2. La superficie du terrain doit être inférieure à 1 400 m²
C’est précisément ce deuxième critère qui est le plus souvent ignoré — et qui réserve les mauvaises surprises fiscales. Si la superficie totale du terrain dépasse 1 400 m², l’exonération ne s’applique plus automatiquement.
Elle peut néanmoins être maintenue si l’une des conditions suivantes est remplie :
- Le plan local d’urbanisme ou une réglementation publique interdit formellement la division parcellaire du terrain.
- L’autorité d’évaluation compétente estime qu’une telle division entraînerait une dépréciation de valeur supérieure à 20 % pour la partie restante du terrain ou du bâti.
La documentation attestant l’impossibilité de diviser le terrain doit être obtenue auprès de la municipalité dans laquelle se situe la résidence secondaire.
Le piège le plus courant : la superficie du terrain
D’après Søren Thorvaldsen Svane Keller, expert fiscal et associé chez PwC, c’est systématiquement le critère de superficie qui prend les vendeurs de court :
« Nous rencontrons fréquemment des situations où le vendeur n’avait pas conscience de l’exigence liée à la superficie du terrain. En général, la condition d’utilisation comme résidence de loisirs est bien remplie, surtout lorsque le bien a été transmis en héritage ou appartient à la famille depuis des décennies. Mais le critère de superficie, lui, passe souvent inaperçu. »
Il précise également que les propriétaires du nord du pays sont particulièrement exposés, en raison d’une proportion élevée de terrains dépassant 1 400 m² dans cette région.
Que faire si votre terrain dépasse la limite autorisée ?
Si la superficie de votre terrain excède le seuil réglementaire, il est fortement conseillé d’anticiper la situation bien avant toute mise en vente. Søren Thorvaldsen Svane Keller recommande une démarche en plusieurs étapes :
« Si la superficie dépasse la limite, il est judicieux de vérifier rapidement si une division parcellaire peut être exclue — soit via le plan local d’urbanisme, soit par le biais d’une attestation de l’autorité d’évaluation. Si c’est envisageable, il peut être pertinent de procéder à une division avant la vente, afin que le reste du bien puisse être cédé en franchise d’impôt. La parcelle détachée sera, en principe, soumise à imposition lors de sa vente ultérieure. »

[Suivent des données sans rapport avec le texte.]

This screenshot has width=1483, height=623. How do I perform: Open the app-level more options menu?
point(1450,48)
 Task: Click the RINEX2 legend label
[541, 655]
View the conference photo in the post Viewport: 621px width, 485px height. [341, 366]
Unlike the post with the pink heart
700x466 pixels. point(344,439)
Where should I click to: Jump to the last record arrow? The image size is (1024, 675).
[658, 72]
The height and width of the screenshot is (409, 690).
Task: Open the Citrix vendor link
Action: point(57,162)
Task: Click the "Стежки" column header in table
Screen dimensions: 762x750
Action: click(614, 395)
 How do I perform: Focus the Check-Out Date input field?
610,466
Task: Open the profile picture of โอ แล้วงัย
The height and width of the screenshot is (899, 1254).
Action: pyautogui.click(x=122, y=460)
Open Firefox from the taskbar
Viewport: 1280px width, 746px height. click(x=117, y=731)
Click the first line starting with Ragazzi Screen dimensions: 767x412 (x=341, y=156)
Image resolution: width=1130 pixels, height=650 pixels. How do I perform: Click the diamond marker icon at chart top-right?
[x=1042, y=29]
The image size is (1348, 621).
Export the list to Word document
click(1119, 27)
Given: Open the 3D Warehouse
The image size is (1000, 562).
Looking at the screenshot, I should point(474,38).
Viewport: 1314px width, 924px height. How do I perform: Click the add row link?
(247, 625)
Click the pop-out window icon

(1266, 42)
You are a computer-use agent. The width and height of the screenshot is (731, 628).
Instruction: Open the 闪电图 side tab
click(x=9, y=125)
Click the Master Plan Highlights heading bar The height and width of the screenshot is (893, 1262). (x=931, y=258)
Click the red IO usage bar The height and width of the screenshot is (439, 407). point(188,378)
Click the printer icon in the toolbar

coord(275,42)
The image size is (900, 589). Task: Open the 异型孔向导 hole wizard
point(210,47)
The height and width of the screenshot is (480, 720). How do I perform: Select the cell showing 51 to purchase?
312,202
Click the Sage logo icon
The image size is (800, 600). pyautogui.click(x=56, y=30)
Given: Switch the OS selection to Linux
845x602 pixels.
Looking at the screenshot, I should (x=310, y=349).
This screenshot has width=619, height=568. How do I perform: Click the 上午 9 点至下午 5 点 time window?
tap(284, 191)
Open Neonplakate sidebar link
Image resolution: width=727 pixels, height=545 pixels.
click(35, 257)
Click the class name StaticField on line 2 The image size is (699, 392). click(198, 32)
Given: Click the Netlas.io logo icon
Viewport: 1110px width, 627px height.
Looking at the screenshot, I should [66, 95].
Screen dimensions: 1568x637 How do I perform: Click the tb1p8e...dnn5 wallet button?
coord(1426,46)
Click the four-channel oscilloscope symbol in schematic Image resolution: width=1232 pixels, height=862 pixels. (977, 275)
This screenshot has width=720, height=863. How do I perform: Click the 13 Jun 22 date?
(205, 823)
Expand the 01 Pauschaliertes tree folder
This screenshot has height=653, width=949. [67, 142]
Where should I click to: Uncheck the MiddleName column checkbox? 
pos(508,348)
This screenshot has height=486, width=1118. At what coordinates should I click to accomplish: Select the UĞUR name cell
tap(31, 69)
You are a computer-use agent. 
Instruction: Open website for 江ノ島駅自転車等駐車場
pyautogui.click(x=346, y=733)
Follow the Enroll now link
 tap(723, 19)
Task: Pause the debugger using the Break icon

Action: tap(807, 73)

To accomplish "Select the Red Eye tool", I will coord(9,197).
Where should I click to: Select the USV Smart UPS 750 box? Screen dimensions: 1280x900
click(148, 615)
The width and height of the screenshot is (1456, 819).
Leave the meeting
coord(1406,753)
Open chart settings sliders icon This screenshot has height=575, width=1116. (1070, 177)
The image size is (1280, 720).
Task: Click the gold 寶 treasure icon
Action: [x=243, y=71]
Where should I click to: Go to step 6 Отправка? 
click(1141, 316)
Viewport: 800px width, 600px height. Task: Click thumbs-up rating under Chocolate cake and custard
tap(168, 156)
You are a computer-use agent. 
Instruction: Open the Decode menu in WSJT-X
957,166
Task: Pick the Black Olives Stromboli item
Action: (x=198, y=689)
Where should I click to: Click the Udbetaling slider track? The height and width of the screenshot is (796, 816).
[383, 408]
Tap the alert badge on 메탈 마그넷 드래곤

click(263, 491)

Résidences secondaires à l’étranger : une vigilance supplémentaire
Si vous êtes propriétaire d’une résidence secondaire à l’étranger — en Espagne, en France, en Suède ou ailleurs — la vente peut être exonérée d’impôt dans votre pays de résidence selon les règles locales applicables aux résidences de loisirs. Toutefois, le pays dans lequel se trouve le bien peut lui-même imposer la plus-value réalisée.
Avant de conclure une vente, il est donc indispensable de se renseigner sur les conventions fiscales internationales en vigueur afin d’éviter toute situation de double imposition.